I had a client once who was following a workout plan I gave him to get in shape for beach volleyball season. Things were going smoothly until he contacted me about three months after he started asking for a new plan. I asked what was wrong with the plan he’d been following and he said had lost strength. That seemed odd, so I asked him some questions. What came out was that what he meant to say was, “That plan you gave me was great for about a month, and then I got bored and stopped doing it. I haven’t done anything for two months since and I’ve lost strength because of it.”
I’ll just wait for that to sink in. He blamed the plan he hadn’t been doing for losing strength, but what he should have blamed was not following the plan.
I also got blamed recently for someone feeling like he lost some of his abilities because of me. Funnily, that person hasn’t trained with us for over a year. There we go again with a lack of results from a program that isn’t being followed.
2. Not drowning, waving.
Years ago in Australia there was a band called Not Drowning, Waving. They’re not really famous for anything in my mind other than the name of their band, which has always stuck in my head. Music has nothing at all to do with this particular item, but the name shows how things can be misinterpreted. There’s a big difference between waving to someone to say hello and waving to get someone’s attention so they can save you from drowning.

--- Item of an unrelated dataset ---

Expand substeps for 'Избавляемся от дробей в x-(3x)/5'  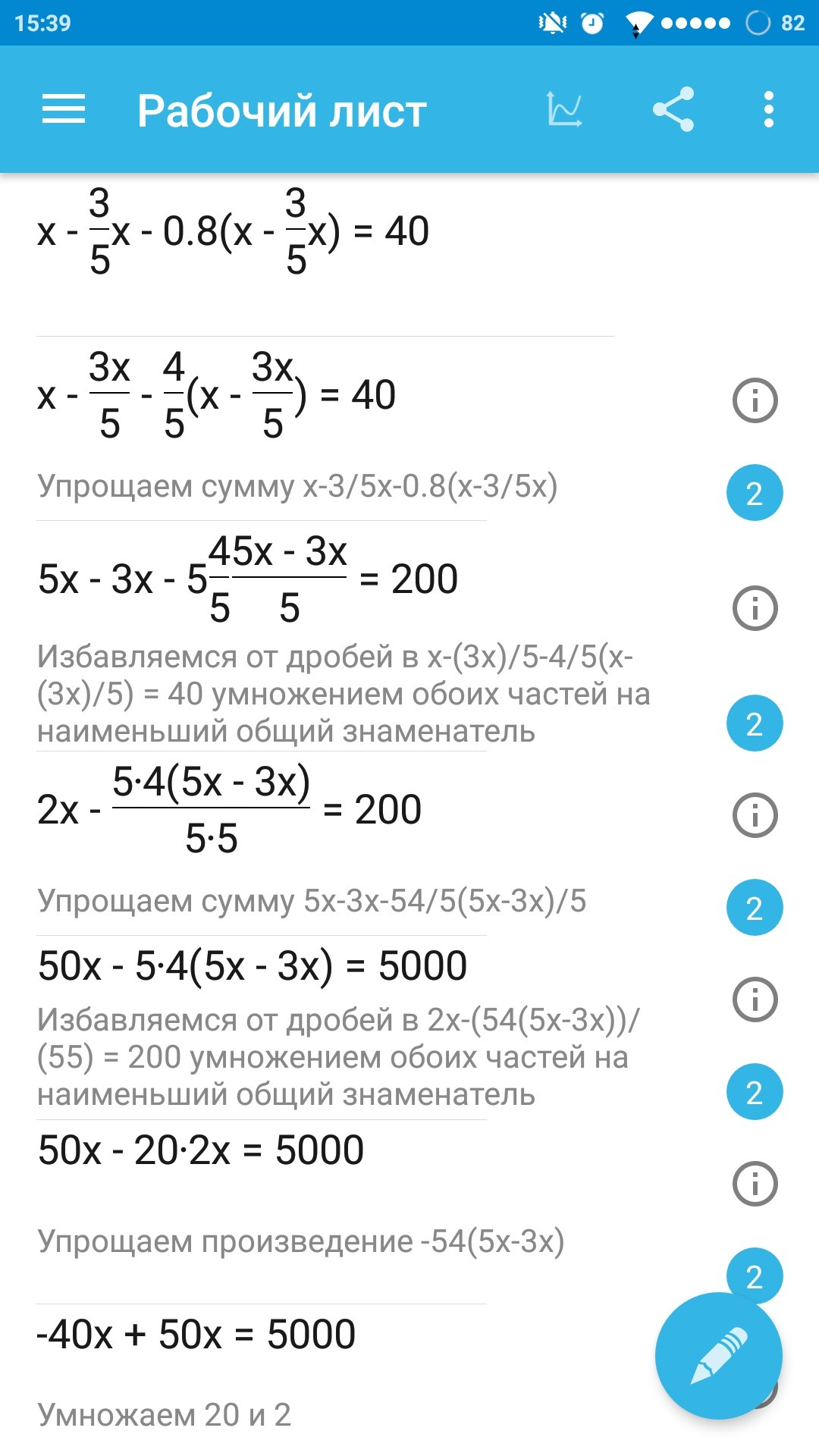[x=755, y=723]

Most people’s bodies are likely doing the latter – trying desperately to signal that they’re in dire need of assistance before something goes pop. The problem is usually a person’s effort to train hard all the time. Funnily enough, waving has a lot to do with recovery too in this sense, meaning we should look to have hard and easy sessions, even of the exact same type of training, within a week.

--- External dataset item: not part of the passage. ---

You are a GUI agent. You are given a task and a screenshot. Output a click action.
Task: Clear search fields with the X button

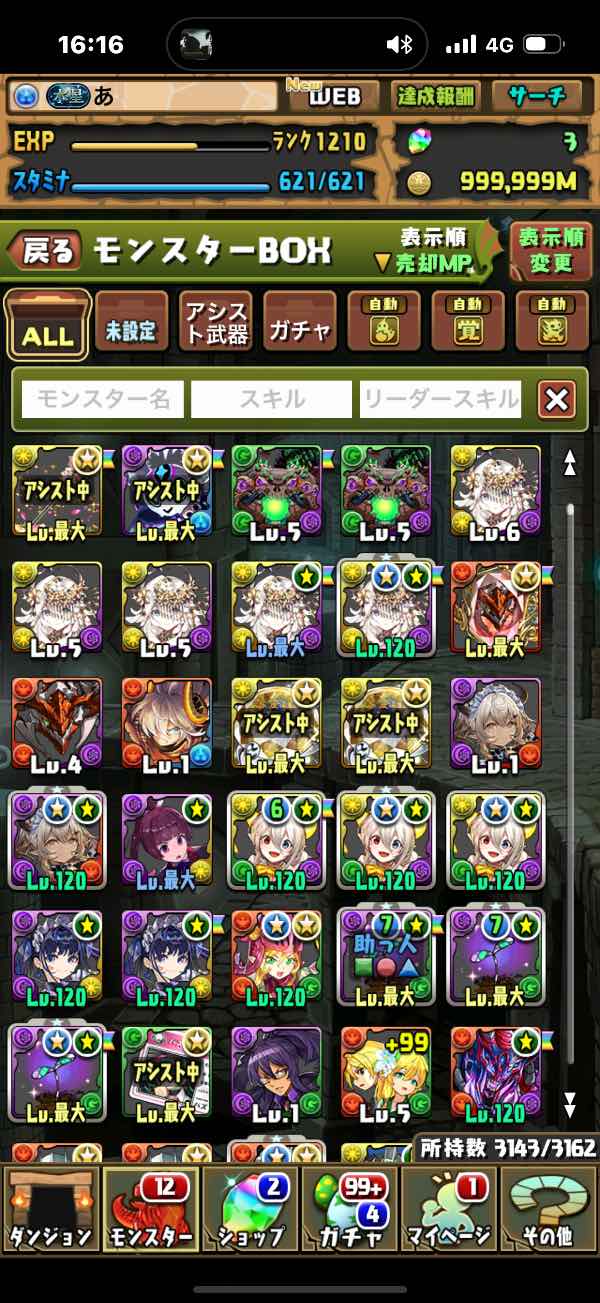tap(557, 400)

Let’s say you want to get better at a certain physical skill. It doesn’t even matter what it is, but let’s say running as an example. You may have had a hard, long run over the weekend and your legs are tired. But to get better at the skill you need to perform the skill often, so you do need to run before you’re fully recovered. Do you need to go do the same session again immediately or can you still improve your skill by having a shorter, easier run?
The answer is obvious: you go out for a short, easy run and wake up Tuesday feeling fresh and ready to train hard again. This simple method of periodization – flowing from hard to easy and back to hard – is a simple way to moderate your training and make sure you recover enough.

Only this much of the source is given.